Facebook Transcoder
Last Updated :
31 Jan, 2023
Transcoder was proposed by researchers at Facebook in September 2020 in the paper titled “Unsupervised Translation of Programming Languages”. The goal of the project was to train AI to understand the code in a different language and able to convert the code from one language to another. Many of the companies have code base in old programming languages like COBOL, and if they want to shift their codebase to newer programming languages like Java, C++, or Python, they required a lot of money and effort to do that. In that case, Transcoder can save a lot of resources.
Model :
For TransCoder, the authors use a sequence-to-sequence (seq2seq) model with attention. The seq2seq architecture is consists of an encoder and a decoder with a transformer architecture. The authors use a single shared model for all programming languages. For training the model they proposed three principles:
- Cross Programming language model (XLM) Pre-training: Pre-training is an important part as it ensures that if a different piece of code expressing the same instruction should be mapped to the same representation regardless of programming language. The author observed that pre-training with masked language modeling objective leads to significant improvements in pre-training on monolingual source code
- De-noising Auto Encoding: Since the XLM pre-training generates high-quality embedding for the encoder architecture but still, the decoder lacks the training to translate the code. Therefore, the model trained with Demising -Encoding objective where the model is trained to predict a sequence of tokens given a corrupted version of that sequence.

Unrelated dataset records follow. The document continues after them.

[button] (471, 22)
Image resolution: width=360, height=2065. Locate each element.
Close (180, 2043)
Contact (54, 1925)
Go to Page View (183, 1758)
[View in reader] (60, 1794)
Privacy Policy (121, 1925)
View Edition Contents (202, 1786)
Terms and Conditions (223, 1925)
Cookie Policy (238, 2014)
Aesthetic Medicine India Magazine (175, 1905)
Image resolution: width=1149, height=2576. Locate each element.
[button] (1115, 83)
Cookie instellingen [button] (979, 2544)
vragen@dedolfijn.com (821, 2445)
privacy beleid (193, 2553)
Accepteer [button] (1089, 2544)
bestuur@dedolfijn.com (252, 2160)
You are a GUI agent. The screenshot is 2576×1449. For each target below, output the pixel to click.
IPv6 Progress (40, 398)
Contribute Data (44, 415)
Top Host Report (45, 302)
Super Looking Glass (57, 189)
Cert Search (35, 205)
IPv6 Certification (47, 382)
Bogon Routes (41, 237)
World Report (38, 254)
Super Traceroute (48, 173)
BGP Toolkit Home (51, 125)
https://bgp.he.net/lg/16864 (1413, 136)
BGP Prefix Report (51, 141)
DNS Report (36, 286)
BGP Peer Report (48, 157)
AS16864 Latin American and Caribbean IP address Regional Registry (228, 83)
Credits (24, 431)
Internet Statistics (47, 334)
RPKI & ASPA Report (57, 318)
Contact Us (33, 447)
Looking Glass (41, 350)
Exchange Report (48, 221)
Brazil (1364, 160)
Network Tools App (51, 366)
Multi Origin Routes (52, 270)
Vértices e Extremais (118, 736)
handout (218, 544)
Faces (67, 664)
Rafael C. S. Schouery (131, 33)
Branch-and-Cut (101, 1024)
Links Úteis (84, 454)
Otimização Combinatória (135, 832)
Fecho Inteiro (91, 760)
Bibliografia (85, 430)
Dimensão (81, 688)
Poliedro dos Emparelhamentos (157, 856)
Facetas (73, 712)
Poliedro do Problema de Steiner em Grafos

- Back Translation: In practice, XLM pre-training and denoising auto-encoding alone is enough to generate translations. However, the quality of these translations tends to low, as the model is never trained to translate functions from one language to another. To address this issue, the authors use the back-translation method. This back-translation method is commonly used where we have a large monolingual (of one language) dataset. In this method, the model is trained to translate source to target and vice- versa parallelly.
Datasets and Training details:
- Training Architecture: The authors use transformer architecture with 6 layers, 8 attention heads, and set the dimensionality of the model to 1024. They use a single encoder and a single decoder for all programming languages. After pre-training, the authors trained the model with Denoising Auto Encoding and Back translation objective alternatively. For optimizing the model, the authors use Adam Optimizer.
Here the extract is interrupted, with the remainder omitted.